Autistic Preschooler In Hysterics After Hellish Bus Ride, Parents Furious With Bus Company’s Mistreatment Of Children


When Serena Vidal drops her son, Levi, off at school, the trip takes about 40 minutes. But, on Wednesday, the bus took five hours to travel the mere 14 miles from midtown Brooklyn to Levi’s neighborhood. Five hours — without stopping for food or bathroom breaks — is a long time for any three year old to sit on a school bus, but, for Levi, the ride was far more than uncomfortable.

Levi is autistic. When he finally arrived at home, he was “delirious, starving and in his full diaper,” Vidal reported to the New York Daily News. Levi’s father, David Vidal, was furious: “We rushed him to the bath to clean him up.”

This isn’t the first time parents of special needs children have had trouble with school transportation. The Huffington Post reports that “this incident comes in the wake of similar problems with student transportation.” Last month, the Simi Valley School District in Simi Valley, California investigated and fired a bus driver after a special education student was left alone on a bus for over four hours. In May, a 4-year-old girl from Mansfield, Ohio was locked inside a school bus for almost six hours. Kizzy Emerson‘s father put her on the bus at 7:45 AM, according to the Huffington Post, and became worried when she didn’t return home on the afternoon bus. Emerson’s father called the school, who reportedly stated, “Well, we have her down as absent.” After searching the school, Kizzy was found locked in the bus, which was parked inside the garage. She was “sweating, upset, and having to go to the bathroom.” The driver had returned the bus to the garage in the morning for repairs and had failed to check that all students had gotten off at the school.

For special needs children, events like the ones stated above are all the more traumatizing.

Consolidated Bus Transit, the company responsible for Levi Vidal, is also responsible for transporting Sofia Shapiro’s autistic son, Efraim, to and from his pre-kindergarten class at the Central Park Learning Center. Shapiro makes the trip in 20 minutes, reports the New York Daily. The bus took nearly three hours to deliver Efraim to his home where he arrived wet and shivering, having urinated on himself twice during the trip. Shapiro told the New York Daily that she called “dozens of times each day, but no one picked up.”

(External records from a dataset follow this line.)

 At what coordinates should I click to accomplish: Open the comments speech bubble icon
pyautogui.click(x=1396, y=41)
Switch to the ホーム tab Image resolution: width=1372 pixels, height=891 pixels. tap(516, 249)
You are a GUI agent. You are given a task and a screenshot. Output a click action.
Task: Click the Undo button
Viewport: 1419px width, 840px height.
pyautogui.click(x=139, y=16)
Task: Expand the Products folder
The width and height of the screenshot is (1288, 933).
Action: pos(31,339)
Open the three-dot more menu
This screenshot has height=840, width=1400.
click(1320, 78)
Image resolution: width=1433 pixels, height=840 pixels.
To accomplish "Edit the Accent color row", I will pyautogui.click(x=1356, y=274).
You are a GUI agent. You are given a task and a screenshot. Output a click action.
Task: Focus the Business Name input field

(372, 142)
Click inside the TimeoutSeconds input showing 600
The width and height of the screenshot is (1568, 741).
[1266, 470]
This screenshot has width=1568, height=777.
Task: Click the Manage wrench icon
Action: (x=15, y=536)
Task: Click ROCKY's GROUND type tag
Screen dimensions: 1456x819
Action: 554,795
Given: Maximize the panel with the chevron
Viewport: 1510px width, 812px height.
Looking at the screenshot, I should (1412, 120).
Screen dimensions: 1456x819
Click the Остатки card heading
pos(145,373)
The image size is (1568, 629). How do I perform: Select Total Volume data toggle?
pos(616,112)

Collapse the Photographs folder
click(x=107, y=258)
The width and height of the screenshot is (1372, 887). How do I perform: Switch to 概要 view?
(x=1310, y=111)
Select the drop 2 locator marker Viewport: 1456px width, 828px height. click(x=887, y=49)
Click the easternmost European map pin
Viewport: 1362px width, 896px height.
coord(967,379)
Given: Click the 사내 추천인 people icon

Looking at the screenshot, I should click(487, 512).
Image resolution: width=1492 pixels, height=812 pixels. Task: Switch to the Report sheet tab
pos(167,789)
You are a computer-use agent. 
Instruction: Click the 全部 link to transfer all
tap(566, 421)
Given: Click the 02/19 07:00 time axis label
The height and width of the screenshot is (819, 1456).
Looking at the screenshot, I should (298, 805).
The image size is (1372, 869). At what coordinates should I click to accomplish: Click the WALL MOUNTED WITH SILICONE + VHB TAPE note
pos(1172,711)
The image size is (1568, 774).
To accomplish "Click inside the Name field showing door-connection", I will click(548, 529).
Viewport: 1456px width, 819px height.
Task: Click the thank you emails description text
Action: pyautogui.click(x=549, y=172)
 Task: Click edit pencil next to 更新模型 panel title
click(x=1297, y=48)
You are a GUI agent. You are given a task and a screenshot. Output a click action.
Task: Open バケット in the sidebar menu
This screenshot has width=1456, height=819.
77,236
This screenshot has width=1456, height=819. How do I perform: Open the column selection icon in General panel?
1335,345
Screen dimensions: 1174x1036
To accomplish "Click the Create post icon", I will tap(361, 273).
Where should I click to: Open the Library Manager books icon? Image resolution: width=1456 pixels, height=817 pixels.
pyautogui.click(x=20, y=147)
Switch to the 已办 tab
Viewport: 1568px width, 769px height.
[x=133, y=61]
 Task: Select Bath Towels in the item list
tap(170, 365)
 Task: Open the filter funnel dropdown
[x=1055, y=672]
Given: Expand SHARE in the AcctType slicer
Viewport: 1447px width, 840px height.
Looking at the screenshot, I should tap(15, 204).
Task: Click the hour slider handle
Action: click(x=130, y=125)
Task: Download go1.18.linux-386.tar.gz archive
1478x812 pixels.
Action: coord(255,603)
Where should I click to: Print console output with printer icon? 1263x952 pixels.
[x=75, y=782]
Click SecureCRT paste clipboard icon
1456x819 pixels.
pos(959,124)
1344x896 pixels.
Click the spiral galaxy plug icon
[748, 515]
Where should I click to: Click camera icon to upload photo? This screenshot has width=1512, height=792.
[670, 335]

After so many problems with the transit company, parents are launching complaints and expecting results. Unfortunately, there has been little improvement since the school year began. Peter Silverberg, spokesman for Consolidated, admitted to the New York Daily, “(We) encountered a number of routing issues in the start of the school year.”

But this isn’t the first time parents have had problems with Consolidated. There have been so many issues, in fact, that there is now a group whose goal is specifically to improve the transportation situation for their children. According to parents like Sara Catalinotto, “Every time, at the beginning of the school year, we have these problems,” said Catalinotto, who heads the group called Parents to Improve School Transportation. “They cut the routes and then they wait to see who complains.” The New York Daily reports that advocates have “received dozens of calls from parents all over the city whose kids are enduring rides in excess of 90 minutes.”

Vidal met Levi at the bus stop at 5:30 PM on Friday, over three hours after the end of the school day. Not only was Levi in tears, but the bus matron had given Levi’s special backpack to another child, further aggravating the situation. “What’s wrong with these people?” his angry mom asked the New York Daily. “They have no empathy.”